При таком господстве разума над чувствами даже самые непосредственные человеческие проявления приобретают в «Домострое» несколько иной, непривычный для современного читателя оттенок.

«Дружбой» здесь называется не что иное, как деловое партнёрство, основы которого можно заложить, например, достойно отблагодарив продавца за приобретённый у него товар, причём разумный способ и размеры подобной «почестки» каждый раз определяются индивидуально «по человеку смотря и по купле».

«Грехом» в понимании «Домостроя» становится, прежде всего, нарушение разумной меры: это не просто «еда» (например, скоромного в пост или употребление некоторых продуктов, традиционно считавшихся на Руси «нечистыми», например, конины), но «еда без воздержания», не пьянство само по себе, но «пиянство безвременное, и рано, и поздно»; а наставлениям о необходимости разумной экономии, «жизни по смете» здесь предшествуют статьи о «неправедном» (в данном случае — чрезмерном) “стяжательстве”.

 

Таким образом, «Домострой» открывает для нас своеобразный, уже немного странный и непривычный круг представлений своей эпохи – времени строжайшего патриархата, когда обязанности женщины замыкались исключительно в пределах дома. Времени, когда жизнь была настолько сурова, что каждый шаг принято было оценивать, взвешивать и просчитывать заранее.

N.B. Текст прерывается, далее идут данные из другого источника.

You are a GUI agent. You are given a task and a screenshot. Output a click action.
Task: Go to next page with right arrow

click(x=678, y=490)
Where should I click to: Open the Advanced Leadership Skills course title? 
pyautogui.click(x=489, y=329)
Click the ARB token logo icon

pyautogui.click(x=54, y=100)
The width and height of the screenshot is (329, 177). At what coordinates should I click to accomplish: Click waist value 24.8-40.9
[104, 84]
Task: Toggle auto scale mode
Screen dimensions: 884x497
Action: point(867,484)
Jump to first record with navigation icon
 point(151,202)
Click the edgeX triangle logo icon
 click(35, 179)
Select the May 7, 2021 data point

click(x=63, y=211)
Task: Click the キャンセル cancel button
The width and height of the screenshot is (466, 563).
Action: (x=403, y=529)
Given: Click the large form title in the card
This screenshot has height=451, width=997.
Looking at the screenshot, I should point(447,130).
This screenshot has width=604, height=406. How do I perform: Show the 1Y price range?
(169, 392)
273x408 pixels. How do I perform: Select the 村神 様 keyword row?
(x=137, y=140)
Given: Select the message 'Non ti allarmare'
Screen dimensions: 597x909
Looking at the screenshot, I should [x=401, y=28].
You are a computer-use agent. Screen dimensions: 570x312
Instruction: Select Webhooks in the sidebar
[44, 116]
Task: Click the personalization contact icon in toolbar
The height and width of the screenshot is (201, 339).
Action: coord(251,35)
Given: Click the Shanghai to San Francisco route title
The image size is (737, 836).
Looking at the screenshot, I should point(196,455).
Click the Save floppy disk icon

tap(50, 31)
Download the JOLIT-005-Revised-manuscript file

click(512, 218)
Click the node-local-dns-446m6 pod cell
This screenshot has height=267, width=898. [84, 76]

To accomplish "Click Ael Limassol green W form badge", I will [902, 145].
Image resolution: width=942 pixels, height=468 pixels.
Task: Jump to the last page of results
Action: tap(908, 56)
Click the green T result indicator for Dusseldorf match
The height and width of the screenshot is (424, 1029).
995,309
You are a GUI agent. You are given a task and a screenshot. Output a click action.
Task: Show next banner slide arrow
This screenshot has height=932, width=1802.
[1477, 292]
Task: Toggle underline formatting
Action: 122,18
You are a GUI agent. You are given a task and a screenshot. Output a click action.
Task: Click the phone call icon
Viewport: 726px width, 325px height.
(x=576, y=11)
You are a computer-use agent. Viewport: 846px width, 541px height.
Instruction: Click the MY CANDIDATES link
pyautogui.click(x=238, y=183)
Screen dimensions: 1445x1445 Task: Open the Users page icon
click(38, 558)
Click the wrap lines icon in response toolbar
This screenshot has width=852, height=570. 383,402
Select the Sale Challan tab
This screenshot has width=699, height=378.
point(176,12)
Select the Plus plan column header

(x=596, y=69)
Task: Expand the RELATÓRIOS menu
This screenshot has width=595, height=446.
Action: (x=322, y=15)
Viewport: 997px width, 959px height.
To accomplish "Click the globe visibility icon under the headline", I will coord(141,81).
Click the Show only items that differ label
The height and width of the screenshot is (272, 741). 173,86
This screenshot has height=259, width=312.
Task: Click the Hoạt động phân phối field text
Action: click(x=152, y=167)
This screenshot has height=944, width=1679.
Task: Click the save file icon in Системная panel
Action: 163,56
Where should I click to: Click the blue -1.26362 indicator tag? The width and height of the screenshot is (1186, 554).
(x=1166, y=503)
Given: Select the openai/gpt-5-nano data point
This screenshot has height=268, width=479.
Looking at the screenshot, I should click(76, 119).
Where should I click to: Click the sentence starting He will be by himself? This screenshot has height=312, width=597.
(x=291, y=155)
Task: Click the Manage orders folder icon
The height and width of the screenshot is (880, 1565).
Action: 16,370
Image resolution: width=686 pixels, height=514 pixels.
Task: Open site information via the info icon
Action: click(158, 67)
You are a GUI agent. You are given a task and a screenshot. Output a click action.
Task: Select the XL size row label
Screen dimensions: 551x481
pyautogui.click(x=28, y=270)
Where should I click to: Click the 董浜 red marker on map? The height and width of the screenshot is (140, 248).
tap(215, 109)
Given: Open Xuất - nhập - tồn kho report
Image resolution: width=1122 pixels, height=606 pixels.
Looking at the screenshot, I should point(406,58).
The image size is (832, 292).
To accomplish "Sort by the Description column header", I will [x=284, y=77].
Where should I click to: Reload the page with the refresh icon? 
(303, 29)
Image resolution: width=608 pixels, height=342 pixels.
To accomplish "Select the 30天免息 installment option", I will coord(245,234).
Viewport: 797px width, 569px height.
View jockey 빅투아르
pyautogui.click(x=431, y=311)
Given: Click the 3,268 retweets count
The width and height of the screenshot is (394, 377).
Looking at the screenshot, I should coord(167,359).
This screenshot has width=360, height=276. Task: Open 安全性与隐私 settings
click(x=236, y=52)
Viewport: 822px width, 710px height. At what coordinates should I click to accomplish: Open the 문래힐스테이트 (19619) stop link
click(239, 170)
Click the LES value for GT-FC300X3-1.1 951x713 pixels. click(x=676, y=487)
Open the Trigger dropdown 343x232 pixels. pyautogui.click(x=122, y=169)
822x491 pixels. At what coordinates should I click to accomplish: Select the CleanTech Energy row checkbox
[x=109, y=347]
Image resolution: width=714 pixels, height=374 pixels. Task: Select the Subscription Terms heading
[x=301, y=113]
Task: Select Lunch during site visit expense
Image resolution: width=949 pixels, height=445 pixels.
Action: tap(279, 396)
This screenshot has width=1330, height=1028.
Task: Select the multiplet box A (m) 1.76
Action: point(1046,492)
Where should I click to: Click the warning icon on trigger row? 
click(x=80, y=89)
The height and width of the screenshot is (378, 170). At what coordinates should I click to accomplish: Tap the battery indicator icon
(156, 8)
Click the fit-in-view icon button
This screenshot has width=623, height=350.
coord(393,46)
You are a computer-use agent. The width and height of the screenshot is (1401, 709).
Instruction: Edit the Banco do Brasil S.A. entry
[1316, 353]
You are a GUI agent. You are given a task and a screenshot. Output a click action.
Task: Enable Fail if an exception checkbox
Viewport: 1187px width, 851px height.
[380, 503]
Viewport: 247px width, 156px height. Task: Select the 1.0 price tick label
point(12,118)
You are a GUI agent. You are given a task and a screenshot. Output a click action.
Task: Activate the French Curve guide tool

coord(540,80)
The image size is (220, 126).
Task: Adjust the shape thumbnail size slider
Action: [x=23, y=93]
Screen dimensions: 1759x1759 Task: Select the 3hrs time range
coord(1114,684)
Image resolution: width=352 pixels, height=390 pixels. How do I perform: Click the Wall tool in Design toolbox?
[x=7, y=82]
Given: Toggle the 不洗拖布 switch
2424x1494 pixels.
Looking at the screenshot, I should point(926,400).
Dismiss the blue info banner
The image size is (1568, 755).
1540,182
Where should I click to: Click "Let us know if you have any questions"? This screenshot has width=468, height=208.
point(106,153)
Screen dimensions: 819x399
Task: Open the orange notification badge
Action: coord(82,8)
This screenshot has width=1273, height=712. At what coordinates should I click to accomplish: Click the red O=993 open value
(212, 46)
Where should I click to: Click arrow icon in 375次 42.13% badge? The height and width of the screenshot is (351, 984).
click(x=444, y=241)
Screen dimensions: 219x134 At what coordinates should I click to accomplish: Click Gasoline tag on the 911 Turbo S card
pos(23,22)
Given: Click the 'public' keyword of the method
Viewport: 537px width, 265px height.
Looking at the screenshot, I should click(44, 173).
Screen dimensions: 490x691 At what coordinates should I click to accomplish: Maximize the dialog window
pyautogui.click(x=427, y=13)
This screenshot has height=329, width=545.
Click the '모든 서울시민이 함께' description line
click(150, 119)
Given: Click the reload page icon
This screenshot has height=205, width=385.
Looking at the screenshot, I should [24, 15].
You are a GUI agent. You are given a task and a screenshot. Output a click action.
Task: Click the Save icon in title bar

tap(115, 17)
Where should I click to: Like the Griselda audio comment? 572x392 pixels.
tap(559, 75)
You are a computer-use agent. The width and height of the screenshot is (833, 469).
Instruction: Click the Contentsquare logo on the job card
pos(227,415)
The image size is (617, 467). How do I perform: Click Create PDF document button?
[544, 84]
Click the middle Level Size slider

Приданое для дочери здесь начинали собирать с момента её рождения, а в случае смерти девочки это же имущество шло для раздачи «за упокой». Ветхая «поплаченая» одежда старательно сохранялась для раздачи «сироткам» (это не только разумно, но и богоугодно), а безрассудным поступком для приглашённого на пир считалось даже брать без разбору первый кусок с каждого предложенного блюда, ибо нетронутое после пира могли убрать на ледник и назавтра предложить бедным.

Похоже, что каждая новая волна жизненных невзгод вновь и вновь вызывает в людской памяти призрак «Домостроя», обеспечивая этому памятнику поистине бесконечную живучесть. Или времена всё-таки изменились?